Okay so I took a pregnancy test that night. Things were adding up. it came back as half a positive. Like one solid control line and half of the second 'your pregnant' line. So I took another one. It was more faint. Another 'oh shit' moment for me. I kept it to myself for the night. Id test again in the AM when my HGC levels would higher in my urine. So I woke up the next day. Pee'd on one stick. It wasnt working! The purple dye wasnt going up the stick like it should of been! So I took another a little while later when I could force myself to pee lol It came back positive! When I went back later to look at the other one, it was also positive! 4 positives. Those are positives right? 2 lines yes. 1 line no. I am seeing two lines, right? Ive used this brand before. They come in a box of 5 strips. I used them when I found out I was pregnant with Haleigh.
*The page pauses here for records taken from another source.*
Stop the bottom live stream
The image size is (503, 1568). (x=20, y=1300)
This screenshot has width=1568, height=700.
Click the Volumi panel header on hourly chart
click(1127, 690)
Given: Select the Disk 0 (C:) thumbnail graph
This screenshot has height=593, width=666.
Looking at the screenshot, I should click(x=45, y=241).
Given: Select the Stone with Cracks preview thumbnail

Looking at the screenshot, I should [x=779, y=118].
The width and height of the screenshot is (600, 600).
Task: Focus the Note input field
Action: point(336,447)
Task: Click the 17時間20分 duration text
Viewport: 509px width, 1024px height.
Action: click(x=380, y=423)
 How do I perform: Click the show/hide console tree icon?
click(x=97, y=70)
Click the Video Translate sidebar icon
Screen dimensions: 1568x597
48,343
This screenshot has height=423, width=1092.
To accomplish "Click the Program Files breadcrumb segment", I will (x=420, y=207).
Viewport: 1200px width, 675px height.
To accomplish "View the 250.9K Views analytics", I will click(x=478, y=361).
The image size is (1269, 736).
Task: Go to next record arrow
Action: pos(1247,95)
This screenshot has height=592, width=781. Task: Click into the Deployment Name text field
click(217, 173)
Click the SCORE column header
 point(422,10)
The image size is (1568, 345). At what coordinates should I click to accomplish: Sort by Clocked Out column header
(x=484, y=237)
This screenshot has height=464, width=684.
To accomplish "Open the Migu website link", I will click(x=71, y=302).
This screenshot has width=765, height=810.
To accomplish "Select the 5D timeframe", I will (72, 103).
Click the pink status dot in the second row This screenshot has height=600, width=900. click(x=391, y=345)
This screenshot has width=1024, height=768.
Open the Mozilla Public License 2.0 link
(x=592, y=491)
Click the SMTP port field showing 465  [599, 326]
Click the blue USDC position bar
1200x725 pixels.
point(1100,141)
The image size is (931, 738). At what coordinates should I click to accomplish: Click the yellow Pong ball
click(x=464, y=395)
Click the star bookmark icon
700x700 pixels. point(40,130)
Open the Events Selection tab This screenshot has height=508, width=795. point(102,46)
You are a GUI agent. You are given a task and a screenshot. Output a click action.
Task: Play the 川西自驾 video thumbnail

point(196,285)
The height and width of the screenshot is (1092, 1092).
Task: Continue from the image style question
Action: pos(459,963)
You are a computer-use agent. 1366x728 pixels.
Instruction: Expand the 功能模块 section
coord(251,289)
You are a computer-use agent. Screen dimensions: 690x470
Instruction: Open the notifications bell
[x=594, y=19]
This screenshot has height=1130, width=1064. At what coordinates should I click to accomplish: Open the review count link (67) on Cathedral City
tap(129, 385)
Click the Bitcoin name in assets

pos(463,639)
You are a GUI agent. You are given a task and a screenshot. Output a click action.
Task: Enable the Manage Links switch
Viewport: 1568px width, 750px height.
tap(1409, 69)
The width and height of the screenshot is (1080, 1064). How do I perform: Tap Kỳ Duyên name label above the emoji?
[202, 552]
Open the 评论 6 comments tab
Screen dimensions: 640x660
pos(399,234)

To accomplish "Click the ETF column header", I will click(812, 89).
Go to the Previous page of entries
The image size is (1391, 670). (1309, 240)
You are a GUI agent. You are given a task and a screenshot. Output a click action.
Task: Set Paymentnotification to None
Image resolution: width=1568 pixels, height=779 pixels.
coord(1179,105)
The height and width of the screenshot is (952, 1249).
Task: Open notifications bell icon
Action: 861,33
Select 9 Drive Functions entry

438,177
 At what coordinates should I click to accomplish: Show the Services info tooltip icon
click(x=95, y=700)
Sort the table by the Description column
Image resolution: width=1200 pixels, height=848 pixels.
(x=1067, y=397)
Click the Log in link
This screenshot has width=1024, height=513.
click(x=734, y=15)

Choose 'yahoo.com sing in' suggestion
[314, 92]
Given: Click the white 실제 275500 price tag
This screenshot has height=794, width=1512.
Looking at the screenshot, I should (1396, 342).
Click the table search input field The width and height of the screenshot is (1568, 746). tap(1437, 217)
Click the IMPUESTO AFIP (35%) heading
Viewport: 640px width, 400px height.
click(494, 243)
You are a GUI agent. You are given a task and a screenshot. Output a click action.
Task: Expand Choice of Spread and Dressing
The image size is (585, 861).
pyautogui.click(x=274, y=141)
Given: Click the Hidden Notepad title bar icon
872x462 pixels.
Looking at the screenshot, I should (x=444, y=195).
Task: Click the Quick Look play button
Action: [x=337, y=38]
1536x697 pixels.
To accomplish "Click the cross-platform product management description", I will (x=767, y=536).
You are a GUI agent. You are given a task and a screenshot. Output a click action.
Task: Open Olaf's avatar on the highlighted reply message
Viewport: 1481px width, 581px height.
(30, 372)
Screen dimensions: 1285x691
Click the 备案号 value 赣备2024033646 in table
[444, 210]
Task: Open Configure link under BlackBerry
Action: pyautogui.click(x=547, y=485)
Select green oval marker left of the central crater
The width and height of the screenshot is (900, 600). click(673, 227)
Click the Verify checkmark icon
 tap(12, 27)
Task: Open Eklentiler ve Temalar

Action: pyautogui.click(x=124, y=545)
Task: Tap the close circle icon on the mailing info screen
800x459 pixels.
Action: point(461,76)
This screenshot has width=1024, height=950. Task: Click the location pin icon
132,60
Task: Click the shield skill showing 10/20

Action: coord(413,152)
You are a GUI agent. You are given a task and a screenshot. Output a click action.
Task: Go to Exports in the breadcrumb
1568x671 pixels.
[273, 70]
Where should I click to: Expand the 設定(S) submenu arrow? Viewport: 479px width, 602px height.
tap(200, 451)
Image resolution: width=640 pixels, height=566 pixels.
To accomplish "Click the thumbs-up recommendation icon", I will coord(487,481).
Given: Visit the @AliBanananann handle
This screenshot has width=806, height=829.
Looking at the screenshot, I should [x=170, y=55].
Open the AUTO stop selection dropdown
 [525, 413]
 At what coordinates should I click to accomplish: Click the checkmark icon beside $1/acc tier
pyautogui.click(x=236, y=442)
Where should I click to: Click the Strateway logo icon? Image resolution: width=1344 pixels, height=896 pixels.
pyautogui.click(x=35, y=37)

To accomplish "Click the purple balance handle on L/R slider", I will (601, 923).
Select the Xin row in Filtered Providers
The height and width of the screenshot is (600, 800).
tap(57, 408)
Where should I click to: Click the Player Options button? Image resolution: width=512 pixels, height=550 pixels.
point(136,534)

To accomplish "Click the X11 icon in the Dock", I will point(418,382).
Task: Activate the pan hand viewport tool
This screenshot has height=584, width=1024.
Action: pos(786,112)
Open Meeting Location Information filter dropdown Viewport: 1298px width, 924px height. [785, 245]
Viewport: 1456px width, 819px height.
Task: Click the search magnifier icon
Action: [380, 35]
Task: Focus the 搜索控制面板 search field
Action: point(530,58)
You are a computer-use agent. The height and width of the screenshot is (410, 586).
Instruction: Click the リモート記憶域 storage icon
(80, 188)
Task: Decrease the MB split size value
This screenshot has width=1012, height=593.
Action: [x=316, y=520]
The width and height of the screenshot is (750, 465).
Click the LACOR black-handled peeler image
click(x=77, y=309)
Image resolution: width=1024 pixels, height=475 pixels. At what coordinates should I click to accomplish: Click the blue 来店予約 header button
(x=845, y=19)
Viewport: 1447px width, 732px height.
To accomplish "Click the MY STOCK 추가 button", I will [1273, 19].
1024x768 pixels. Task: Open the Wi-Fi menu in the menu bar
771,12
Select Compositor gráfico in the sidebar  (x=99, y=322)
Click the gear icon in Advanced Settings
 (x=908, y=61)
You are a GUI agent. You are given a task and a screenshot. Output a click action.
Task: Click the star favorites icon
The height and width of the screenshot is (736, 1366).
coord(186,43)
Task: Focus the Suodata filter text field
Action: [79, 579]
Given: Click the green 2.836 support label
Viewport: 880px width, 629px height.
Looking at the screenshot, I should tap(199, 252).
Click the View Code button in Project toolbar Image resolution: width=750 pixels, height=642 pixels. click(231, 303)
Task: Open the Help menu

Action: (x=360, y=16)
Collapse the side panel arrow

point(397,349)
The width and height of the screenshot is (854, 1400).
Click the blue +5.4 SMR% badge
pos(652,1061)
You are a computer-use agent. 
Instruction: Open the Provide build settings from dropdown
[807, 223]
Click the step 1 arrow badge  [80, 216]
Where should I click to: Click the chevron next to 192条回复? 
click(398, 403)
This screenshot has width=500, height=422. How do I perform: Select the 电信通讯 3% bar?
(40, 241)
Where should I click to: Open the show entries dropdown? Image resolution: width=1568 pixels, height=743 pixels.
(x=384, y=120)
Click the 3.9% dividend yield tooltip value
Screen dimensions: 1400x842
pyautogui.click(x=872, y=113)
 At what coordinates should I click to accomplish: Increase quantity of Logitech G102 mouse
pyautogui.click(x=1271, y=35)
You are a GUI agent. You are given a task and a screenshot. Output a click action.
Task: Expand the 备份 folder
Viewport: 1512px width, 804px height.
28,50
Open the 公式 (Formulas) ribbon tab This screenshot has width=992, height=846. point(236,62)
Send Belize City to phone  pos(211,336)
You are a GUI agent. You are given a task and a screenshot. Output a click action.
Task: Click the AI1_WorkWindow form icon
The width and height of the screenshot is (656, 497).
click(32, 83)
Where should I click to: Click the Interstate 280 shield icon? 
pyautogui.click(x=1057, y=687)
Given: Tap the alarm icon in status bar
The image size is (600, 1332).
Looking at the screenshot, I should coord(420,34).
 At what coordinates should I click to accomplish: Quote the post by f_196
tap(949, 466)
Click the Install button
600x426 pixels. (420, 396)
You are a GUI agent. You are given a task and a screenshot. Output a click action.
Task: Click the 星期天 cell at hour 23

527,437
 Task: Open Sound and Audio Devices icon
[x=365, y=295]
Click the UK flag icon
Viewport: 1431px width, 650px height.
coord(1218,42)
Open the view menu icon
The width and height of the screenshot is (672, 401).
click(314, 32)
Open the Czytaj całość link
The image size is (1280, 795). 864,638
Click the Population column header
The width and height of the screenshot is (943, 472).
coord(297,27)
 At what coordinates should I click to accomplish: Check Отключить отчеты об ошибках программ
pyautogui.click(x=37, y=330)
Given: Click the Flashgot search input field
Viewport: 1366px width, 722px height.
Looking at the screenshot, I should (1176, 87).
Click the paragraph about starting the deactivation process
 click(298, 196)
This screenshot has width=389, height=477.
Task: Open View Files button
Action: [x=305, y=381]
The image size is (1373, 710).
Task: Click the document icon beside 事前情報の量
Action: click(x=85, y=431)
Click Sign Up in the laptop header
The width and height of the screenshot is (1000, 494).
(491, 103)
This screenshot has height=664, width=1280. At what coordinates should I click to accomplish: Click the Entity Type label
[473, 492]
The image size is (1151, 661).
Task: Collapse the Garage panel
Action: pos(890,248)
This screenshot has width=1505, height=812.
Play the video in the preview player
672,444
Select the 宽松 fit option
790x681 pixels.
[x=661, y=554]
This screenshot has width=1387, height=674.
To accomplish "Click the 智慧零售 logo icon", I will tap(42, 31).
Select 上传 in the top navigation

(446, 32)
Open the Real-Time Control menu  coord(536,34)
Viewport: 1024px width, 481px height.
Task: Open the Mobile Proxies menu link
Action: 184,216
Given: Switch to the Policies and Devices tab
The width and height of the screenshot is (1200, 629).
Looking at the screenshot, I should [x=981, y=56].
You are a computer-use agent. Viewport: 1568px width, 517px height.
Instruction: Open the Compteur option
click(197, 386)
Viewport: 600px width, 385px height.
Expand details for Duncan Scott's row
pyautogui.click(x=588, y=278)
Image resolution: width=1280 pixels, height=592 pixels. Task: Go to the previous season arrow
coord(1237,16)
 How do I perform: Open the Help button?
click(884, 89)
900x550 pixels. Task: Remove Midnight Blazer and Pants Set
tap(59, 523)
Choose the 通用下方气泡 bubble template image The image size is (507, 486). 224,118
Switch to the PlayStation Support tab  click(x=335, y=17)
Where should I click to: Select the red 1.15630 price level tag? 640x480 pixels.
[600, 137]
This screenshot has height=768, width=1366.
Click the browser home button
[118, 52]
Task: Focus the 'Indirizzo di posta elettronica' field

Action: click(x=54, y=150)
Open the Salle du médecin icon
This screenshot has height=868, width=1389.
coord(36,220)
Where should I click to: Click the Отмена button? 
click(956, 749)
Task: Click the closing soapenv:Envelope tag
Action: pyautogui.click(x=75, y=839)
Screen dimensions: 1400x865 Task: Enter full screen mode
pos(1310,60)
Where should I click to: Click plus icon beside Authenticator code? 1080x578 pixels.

First top two are from Thursday. Bottom two are from Friday morning. |
So just to be 100% sure, I did what ever other woman does. I run to CVS and pick up a 3 pack of EPT. I waited an hour and pee'd on the stick. Negative. I took another one a few hours later and same thing. Negative. I asked my cousin what it meant and she said to do it again in the morning. So I did. Pee'd on the stick and NEGATIVE! 3 negatives to my 4 positives. I started spotting a little today. Not much but a little speck here and there. I figure it was from messing around with hubs this morning.
Top two from Friday. Bottom from this morning. |
So what does this all mean? Well I can think of two things.
1. The test pack I used was faulty and the batch was bad giving me a false positive(which is rare).
OR
2. I had a chemical pregnancy.
Id much rather have the 1st option over the second. Because the second means I have lost yet another pregnancy. Which right now, I really emotionally could NOT take the news of that. I mean seriously. After losing one baby and the recent drama with Turtles health all in a 5 month time span..... I might just lose my last thread of hope I have left for any chance of having a normal freaking year.
Over dramatic? Maybe to you. You haven't had to go through the last 5 months. I pray that you never do and that you never judge a woman who has.
So what do I do now?
Wait. Thats all I can do.
Lately, my lifes been one great big waiting game. And Im tired of waiting.
OUCH for Cliffs car....
ReplyDeleteHmmm...very interesting about the tests though....I would just go with the EPT tests...BUT I wouldn't say you have a chemcial pregancy, don't think like that, the strips were just faulty is all!
Yeah, he wasnt too happy with me LOL But he has a nice 'kiss' from the tow hitch to remember me by whenever he sees it.
ReplyDeleteIm going with the EPT. Only because I wanna think positive. My cousin(RN) agreed that it sounded like a chemical pregnancy with everything Ive been experiencing symptom wise and the tests being positive. HGC has to be present to get a positive as clear as I did. So it must of been just leaving my system. Im not okay with it but there is nothing I can do now. God has a plan and even though I dont understand it at times, I know its all for the best.
Thinking positive! Tomorrow will be another positive day with Justins lab results!